Don't Call django.shortcuts.reverse in Tests

Don't Call django.shortcuts.reverse in Tests

This post is based on a bug my team discovered in production a couple of years ago.

We had to pin our Django version because a security patch changed undocumented routing logic and broke a contract with a front-end client.

In this post, I'm going to argue that we could have caught this bug earlier if we built paths in tests using strings and string interpolation rather than calling reverse.

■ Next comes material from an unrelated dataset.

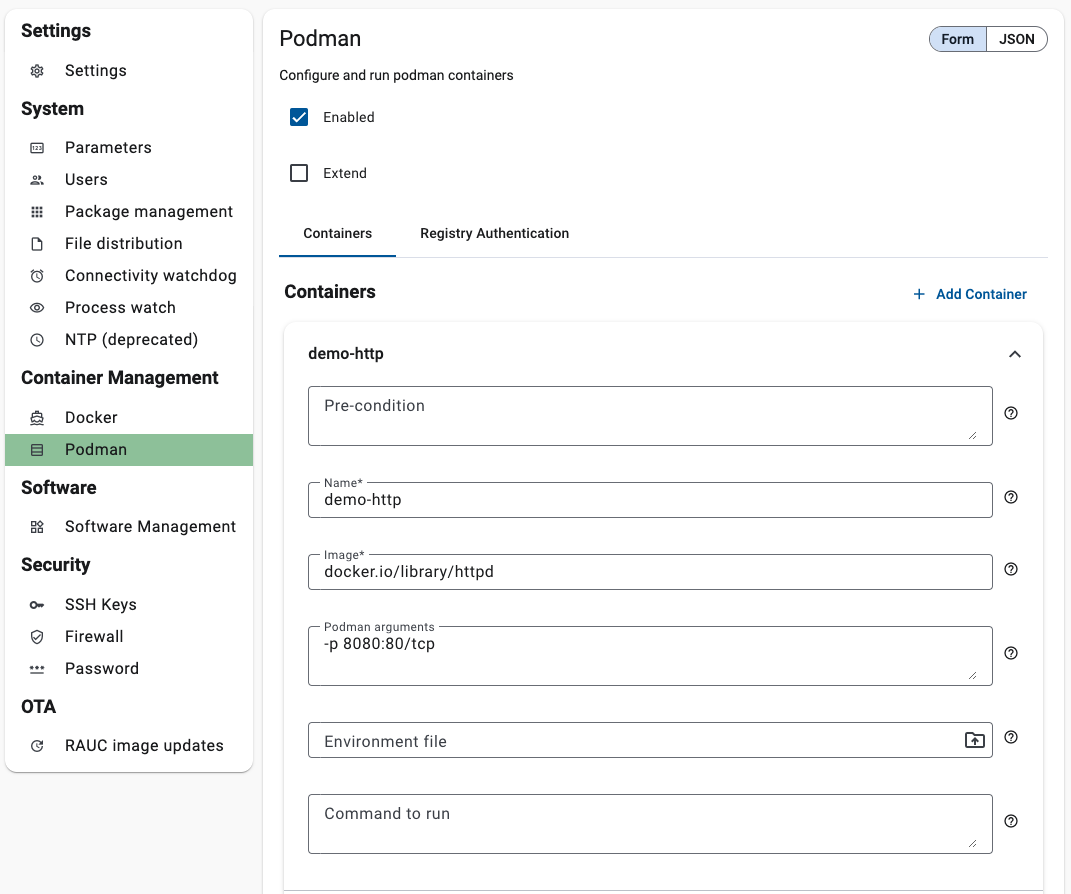
Task: Click into the Command to run field
Action: pos(640,824)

Many Django Tests are Integration Tests

Many of the people I work with refer to the tests we write that use a test client and real database as unit tests. In fairness, these are not as integrated as they would be if we ran Django with a WSGI (or ASGI) server in a container with a managed database and used an external HTTP client.

Nonetheless, these tests include the complete request-response cycle and execute real SQL queries. They also benefit from an HTTP server and client and can validate expected contracts.

Example

The cause of this bug was a regex URL pattern that did not start with a caret, which meant that the client could put anything between different parts of the conf.

The client used to send requests /api/user/password-reset/MzU2ODAzMA/601-cf2aabf988d02cb64114 and these worked fine with the URL conf password-reset/(?P<uidb64>[0-9A-Za-z]+)/(?P<token>.+)$.

The particular error here has already been fixed by a historical security patch for CVE-2021-44420. It's included in the article to illustrate the point rather than on its own merits.

How did routing work before the security patch?

  • A client sends a request to /api/password-reset/MzU2ODAzMA/601-cf2aabf988d02cb64114.

  • Django’s routing first matches the regex ^api/ which restricts it to a subset of views.

  • It then truncates the original path, so that it’s password-reset/MzU2ODAzMA/601-cf2aabf988d02cb64114.

  • It matches the regex password-reset/(?P<uidb64>[0-9A-Za-z]+)/(?P<token>.+)$ and routes the request to the UserPasswordReset view.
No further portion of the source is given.